All of which assumes you even know what services exist, which in any company of this age and size you probably don’t.
pavel_lishin
9 days ago
> with backups and failover sites
What a fun pair of assumptions!
chatmasta
9 days ago
The Co-Op (grocery store chain) was hacked around the same time in likely the same incident. It took three weeks for them to get food back on the shelves at my local store. I don’t understand how that’s even possible… what happened to all the meat and vegetables in the supply chain? They just stopped flowing? They rotted? Why couldn’t they use pen and paper? It’s unbelievable to me that a business would go three weeks without stocking inventory.
tonyhart7
9 days ago
You can say this because ignorant, stock inventory is really hard especially huge warehouse where many items come and go 24/7
they can "move" it of course but who can guarantee how many amount goes from where and who ????
paper and pen where there are thousand items in single rack is nightmare, I can tell you that
gosub100
9 days ago
Don't call someone ignorant for asking a question. He said "I don't understand how". If you know the answer, answer. Don't call him ignorant.
tonyhart7
8 days ago
Yeah, I can do better in that part
at first I thought he underestimate this part of industry, I initially thought this because its common on HN mock tech company
chatmasta
9 days ago
well, apparently co-op couldn’t answer those questions with their computers because they got locked out of them…
glenjamin
9 days ago
I chatted to a staff member on the checkout of my local coop supermarket
She said that every shelf item is ordered on a JIT basis as the store stock levels require them - there are no standing orders to a store
Based on that, I presume they didn’t really know what any store would need
Even when they were struggling my local store still had a decent stock of lots of stuff - just some shelves were empty
bobthepanda
9 days ago
You could (and people did) run this in the pre-internet days with basically just phone calls and a desk to receive them. The problem is that by now this represents an incredible increase in manpower required overnight.
grues-dinner
9 days ago
And you need a process to follow. You can't just have nearly 4000 supermarkets ringing up HQ at random and reading out lists of 1000 items each. Then what? Back when a supermarket chain did operate like that, the processes like "fill in form ABC in triplicate, forward two to department DEF for batching and then the forward one to department GHI for supplier orders and they produce forms XYZ to send to department JKL for turning into orders for dispatch from warehouses". And so on and so on. You can't just magic up that entire infrastructure and knowledge even if you could get the warm bodies to implement it. Everyone who remembers how to operate a system like that is retired or has forgotten the details, all the forms were destroyed years ago and even the buildings with the phones and vacuum tubes and mail rooms don't exist.
Of course you could stand up a whole new system like that eventually, but you could also use the time to fix the computers and get back to business probably sooner.

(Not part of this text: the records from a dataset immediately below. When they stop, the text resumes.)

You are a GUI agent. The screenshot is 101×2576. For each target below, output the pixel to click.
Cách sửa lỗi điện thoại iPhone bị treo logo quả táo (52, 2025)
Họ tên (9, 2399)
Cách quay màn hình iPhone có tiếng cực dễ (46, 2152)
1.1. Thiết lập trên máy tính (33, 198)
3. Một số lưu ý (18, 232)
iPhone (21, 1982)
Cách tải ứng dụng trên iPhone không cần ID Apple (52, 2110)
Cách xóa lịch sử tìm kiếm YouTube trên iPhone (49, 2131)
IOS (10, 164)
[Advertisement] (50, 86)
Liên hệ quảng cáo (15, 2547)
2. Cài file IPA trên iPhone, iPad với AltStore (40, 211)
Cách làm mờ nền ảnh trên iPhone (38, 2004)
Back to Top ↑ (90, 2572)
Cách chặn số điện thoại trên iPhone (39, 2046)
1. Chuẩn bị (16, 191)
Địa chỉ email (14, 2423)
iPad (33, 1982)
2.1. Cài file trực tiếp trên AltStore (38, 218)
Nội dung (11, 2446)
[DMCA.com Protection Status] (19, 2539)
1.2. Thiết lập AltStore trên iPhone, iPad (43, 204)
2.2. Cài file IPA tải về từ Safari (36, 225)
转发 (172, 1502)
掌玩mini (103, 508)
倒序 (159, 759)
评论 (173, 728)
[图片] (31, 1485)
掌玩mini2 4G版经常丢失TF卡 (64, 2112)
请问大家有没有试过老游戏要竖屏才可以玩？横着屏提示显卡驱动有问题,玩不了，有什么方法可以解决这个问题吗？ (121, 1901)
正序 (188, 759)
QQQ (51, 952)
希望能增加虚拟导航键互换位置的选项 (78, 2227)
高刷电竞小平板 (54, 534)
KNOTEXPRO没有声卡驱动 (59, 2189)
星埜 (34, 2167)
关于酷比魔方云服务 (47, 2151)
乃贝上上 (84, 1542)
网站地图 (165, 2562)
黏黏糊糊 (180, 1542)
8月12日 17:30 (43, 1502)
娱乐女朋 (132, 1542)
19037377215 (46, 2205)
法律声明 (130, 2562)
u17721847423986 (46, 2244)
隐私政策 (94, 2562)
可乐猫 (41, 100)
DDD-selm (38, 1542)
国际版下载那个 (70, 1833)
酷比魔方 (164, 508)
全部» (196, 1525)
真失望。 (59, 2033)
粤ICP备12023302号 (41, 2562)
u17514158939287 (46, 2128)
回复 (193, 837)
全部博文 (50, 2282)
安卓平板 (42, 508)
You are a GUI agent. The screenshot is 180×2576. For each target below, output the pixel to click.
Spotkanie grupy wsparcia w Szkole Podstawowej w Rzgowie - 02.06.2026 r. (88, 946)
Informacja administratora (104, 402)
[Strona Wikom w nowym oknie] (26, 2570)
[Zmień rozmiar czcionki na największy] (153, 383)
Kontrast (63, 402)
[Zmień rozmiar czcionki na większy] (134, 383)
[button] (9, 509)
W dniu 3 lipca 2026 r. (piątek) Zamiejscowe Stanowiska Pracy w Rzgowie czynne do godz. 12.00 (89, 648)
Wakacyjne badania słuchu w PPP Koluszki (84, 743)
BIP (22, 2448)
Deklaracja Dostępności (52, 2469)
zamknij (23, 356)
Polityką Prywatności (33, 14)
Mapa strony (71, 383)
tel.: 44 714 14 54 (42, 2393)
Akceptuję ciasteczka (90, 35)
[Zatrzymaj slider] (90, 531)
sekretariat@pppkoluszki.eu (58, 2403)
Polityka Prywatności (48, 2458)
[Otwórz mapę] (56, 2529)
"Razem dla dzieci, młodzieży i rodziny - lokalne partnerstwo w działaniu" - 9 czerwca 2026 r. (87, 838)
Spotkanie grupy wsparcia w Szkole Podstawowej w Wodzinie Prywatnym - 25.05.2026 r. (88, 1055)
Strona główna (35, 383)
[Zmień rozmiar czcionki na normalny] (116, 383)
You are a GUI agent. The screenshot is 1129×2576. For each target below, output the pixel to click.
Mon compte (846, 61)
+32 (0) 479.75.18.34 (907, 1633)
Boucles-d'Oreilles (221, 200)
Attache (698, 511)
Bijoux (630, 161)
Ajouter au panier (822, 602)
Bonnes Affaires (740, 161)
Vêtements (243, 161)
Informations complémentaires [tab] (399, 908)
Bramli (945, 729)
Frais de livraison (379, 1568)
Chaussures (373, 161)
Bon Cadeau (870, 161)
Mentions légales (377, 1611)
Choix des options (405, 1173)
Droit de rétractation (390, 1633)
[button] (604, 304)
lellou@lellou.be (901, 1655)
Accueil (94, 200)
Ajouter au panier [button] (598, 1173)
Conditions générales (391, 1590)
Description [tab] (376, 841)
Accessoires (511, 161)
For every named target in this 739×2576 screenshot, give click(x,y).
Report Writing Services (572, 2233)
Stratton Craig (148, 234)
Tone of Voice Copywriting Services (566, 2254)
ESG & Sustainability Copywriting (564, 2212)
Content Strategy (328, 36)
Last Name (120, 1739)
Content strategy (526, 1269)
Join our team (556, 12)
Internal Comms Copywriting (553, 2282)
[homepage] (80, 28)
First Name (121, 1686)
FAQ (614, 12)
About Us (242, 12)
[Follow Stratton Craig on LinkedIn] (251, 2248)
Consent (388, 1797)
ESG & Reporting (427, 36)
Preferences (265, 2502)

But I imagine during those 3 weeks, there were a lot of phone calls, ad-hoc processes being invented and general chaos to get some minimal level of service limping along.
7952
8 days ago
I agree, although it seems like a failure of imagination that this is so difficult. The staff will have a good understanding of what usually happens and what needs to happen. What they are lacking is some really basic things that are the natural monopoly of "the system".
Perhaps we need fallback systems that can rebuild some of that utility from scratch...
* A communication channel of last resort that can be bootstrapped. Like an emergency RCS messaging number that everyone is given or even a print/mailing service.
* A way to authenticate people getting in touch using photo ID, archived employee data or some kind of web of trust.
* A way to send messages to everyone using a he RCS system.
* A way to commission printing, delivery and collection of printed forms.
* A bot that can guide people to enter data into a particular schema.
* An append only data store that records messages. A filtering and export layer on top of that.
* A way to give people access to an office suite outside of the normal MS/Google subscription.
* A reliable third party wifi/cell service that is detached from your infrastructure.
* A pool of admin people who can run OCR, do data entry.
Basically you onboard people onto an emergency system. And have some basic resources that let people communicate and start spreadsheets.
bobthepanda
5 days ago
part of the problem with emergency systems is that whatever emergency system is going to take you from zero to over capacity on whatever system it is, particularly if you are requiring communication from suddenly over-burdened human staff working frantically, and these processes may break down because of that.
chatmasta
9 days ago
> Everyone who remembers how to operate a system like that is retired or has forgotten the details
Anyone who’s experienced the sudden emergence of middle management might feel otherwise :) please don’t teach those people the meaning of “triplicate,” they might try to apply it to next quarter’s Jira workflows…
grues-dinner
9 days ago
One day you'll find a sheet of carbon paper in the office laserjet and you'll know it's starting.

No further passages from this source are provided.